> [Challenges]:
**a)** From the children's literature blog posts below, quote word for word the part that opens with the words containing "To learn more" and closes with "interested in it.".
**b)** Write what comes next in the children's literature blog posts below, picking up after their final sentence.

> [Extracted text]:
☆ ☆ ☆ ☆

Tuesday, July 30, 2013

Underneath the Juniper Tree Literary Magazine

Kathleen Rushall, graduate of the SDSU M.A. program in children's literature and current literary agent at the Marsal Lyon Literary Agency, recently shared with us a literary magazine for those with a penchant for the dark, macabre, gothic, and creatively neurotic. Under the Juniper Tree is a non-profit online magazine that supports budding authors and artists with a twist toward the shadows. "We aim to promote the most creatively fantastical and darkly neurotic literature that has been much loved over the centuries and will be loved for centuries to come" (from magazine description).

For any students or new authors and illustrators interested in dark children's literature and "Edward Gorey style art," as Kathleen points out, this magazine would be a great place to explore fresh new storytelling and submit some of your own. Check it out: http://issuu.com/underneaththejunipertree


Sunday, July 28, 2013

The Unjournal of Children's Literature Is Officially Published


The inaugural issue of The Unjournal of Children's Literature has been published! The SDSU-based editors and staff worked exhaustively to get this first installment up and invite you to explore it. With two articles, a book review, two interviews with Dr. Jerry Griswold, and introductory looks at artists focusing on childhood themes, The Unjournal is off to a great start, and we expect to publish new additions to the first issue in the weeks and months to come as well.

Reception has already been positive; we have received numerous words of encouragement and recognition from our mentors and supporters, including Dr. Griswold himself: 
The debut The Unjournal of Children’s Literature presents the surpassing prose and artwork of, for the most part, graduate students at San Diego State University. Besides bringing honor to the university, this publication offers a highly original and new voice in the field of literary studies. Everyone involved is to be congratulated, envied, and admired.
I say this not withstanding the fact that I am the subject of two interviews in The Unjournal where I am presented as a gray-haired eminence and referred to as “esteemed,” “important,” “charming,” etc.  While grateful, please be advised that I will not be coaxed by adulation into respectability. It’s more fun to be a pirate than a decorated admiral. 
You can see why we were so eager to involve Dr. Griswold in the first issue; it's certainly more amusing to work with a pirate than a decorated admiral too.

To learn more about The Unjournal, read the details here.

Wednesday, July 24, 2013

Environmental Crisis in Young Adult Fiction

A few weeks ago we shared a CFP for the upcoming Graduate Student Conference at Harvard, Sensing Wonder, Serious Play: Ecology and Children's Literature. The deadline for their submissions is August 15, so you have some time if you're interested in it.

If, like myself, you are intrigued by the concept but largely unfamiliar with the study of eco-criticism, maybe the following book will help. Environmental Crisis in Young Adult Fiction, by Alice Curry, addresses feminism and the environment in YA literature (particularly post-apocalyptic lit, which we all know there's no shortage of these days).
  ...it explores the narrative techniques by which contemporary young adult authors attempt to develop a sustainable ethic of care that can encompass ‘feminised’ peoples and spatialities, including nonhumans and the environment. With particular reference to the ways in which global processes are mapped onto the local landscape, it advocates a poetics of earth to replace the disengaged planetary consciousness often engendered through crisis. (from the publisher's description)

☆ ☆ ☆ ☆

> [Dataset excerpt]:
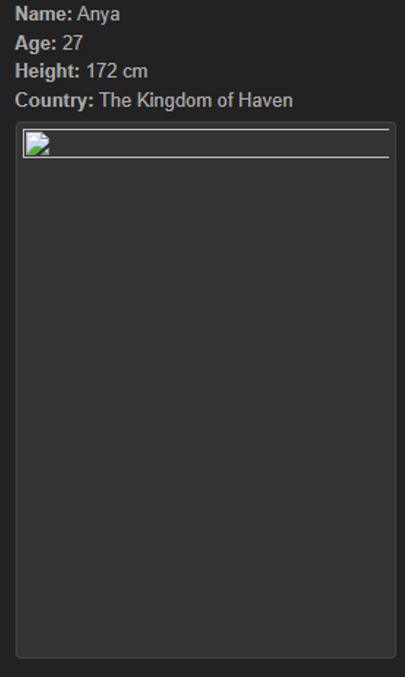Click the green hill in the broken image icon
Viewport: 405px width, 677px height.
[x=37, y=150]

☆ ☆ ☆ ☆

> [Response list]:
**a)**
To learn more about The Unjournal, read the details here.

Wednesday, July 24, 2013

Environmental Crisis in Young Adult Fiction

A few weeks ago we shared a CFP for the upcoming Graduate Student Conference at Harvard, Sensing Wonder, Serious Play: Ecology and Children's Literature. The deadline for their submissions is August 15, so you have some time if you're interested in it.

**b)**
My current research involves examining space and geography in children's literature, so certain keywords of this description stand out to me. If someone has read this book or intends to in the near (or distant) future, I'd love some feedback. For now, Palgrave Macmillan has a discount code for 50% the text: WECYAF2013a (entered at checkout).

Monday, July 15, 2013

Recent Children's Lit Publications

Adding to the wealth of scholarly material on children's literature are two recent publications, including a journal issue and an international book title.

1. Newest Issue of The Looking Glass online journal

Vol. 17 No. 1 has just been published, with articles that consider the intellectual elements that readers use to create their meaning from texts.
They have Lemony Snicket, Harry Potter, The Hunger Games, The Pied Piper, history and spirituality all being explored, with plenty of questions for you to ponder.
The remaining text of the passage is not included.